È una razza anche quella alla quale appartengo: una razza segnata da secoli, e da secoli tenuta lontano dalla cultura,dalla politica, dal lavoro, dall’affetto, dal sesso.
È una razza che ha un suo odore, come l’odore del negro, e che non riconoscevo più e che mi dava persino fastidio tanto mi ero allontanato da loro, dagli spastici, tanto mi ero integrato ai normali.
Ho provato fastidio ad entrare nei loro ghetti, nei loro istituti e sentire l’odore delle loro membra nervose; mi davano fastidio i loro gesti scomposti, le loro voci stentate.

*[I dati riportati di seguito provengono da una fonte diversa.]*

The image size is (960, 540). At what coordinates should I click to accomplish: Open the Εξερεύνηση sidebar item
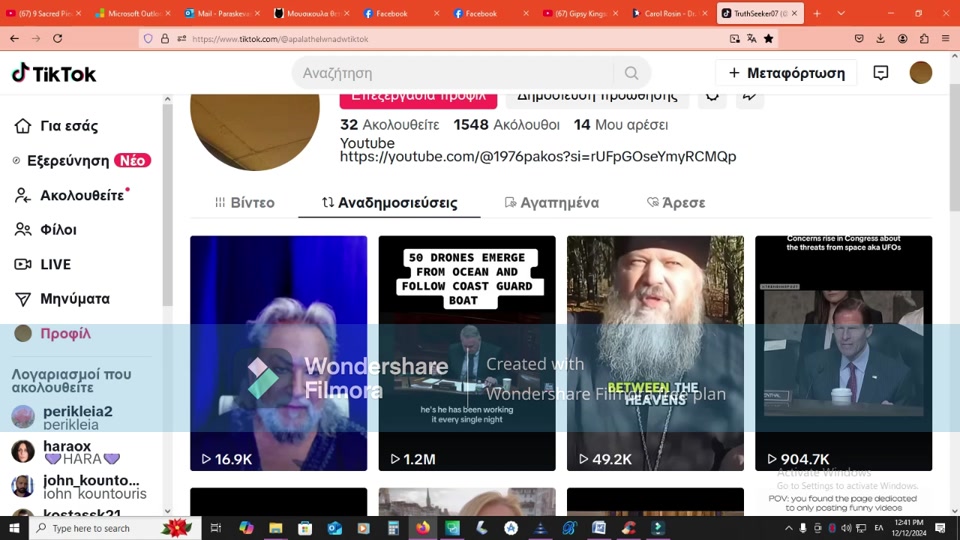(68, 161)
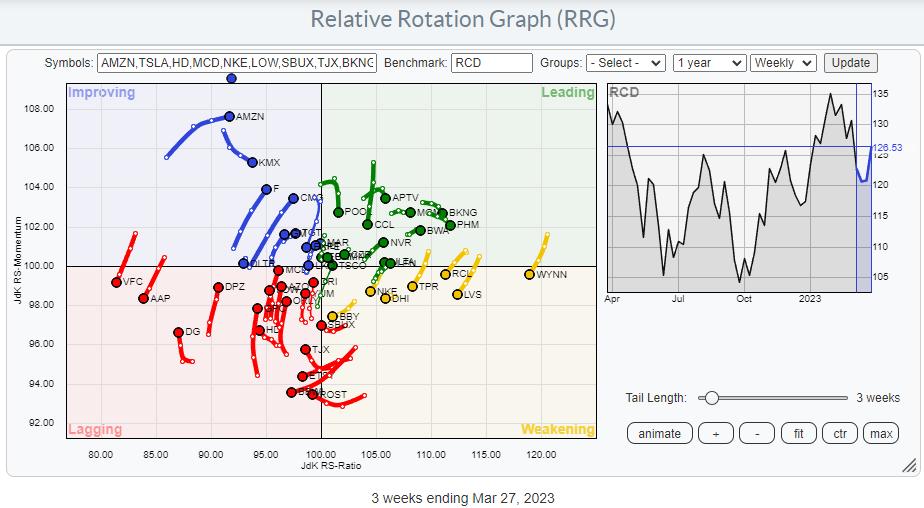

Così li ho evitati per anni come evitavo di passare davanti allo specchio della via per non vedermi o rifiutavo di sentire la mia voce incisa da un magnetofono.
A questo punto la scelta.
Non conta niente gridare mea culpa, tanto meno tuffarsi nel ghetto per riammalarsi con tutti loro, per espiare con loro le colpe degli altri.
Occorre piuttosto organizzare la nostra speranza, recuperare tutto il nostro linguaggio avvilito, irrobustendo la nostra coscienza di esclusi, di emarginati, di sfruttati, ampliando la nostra protesta contro chi usa il nostro svantaggio come quello degli altri, contro chi ci detta la morale dell’obbedienza col pretesto che non sappiamo gestirci il nostro spazio di vita.
Occorre crescere e far crescere insieme con gli altri sfruttati, legare la nostra causa alla lotta comune delle classi sottomesse, occorre rivendicare il nostro spazio, la nostra creatività, il nostro diritto di vivere; così non si parlerà di odore di negro e di odore di spastico, ma sentiremo in tanti l’odore di classe».
*Da “La speranza handicappata”, Rimini-Firenze, Guaraldi, 1974.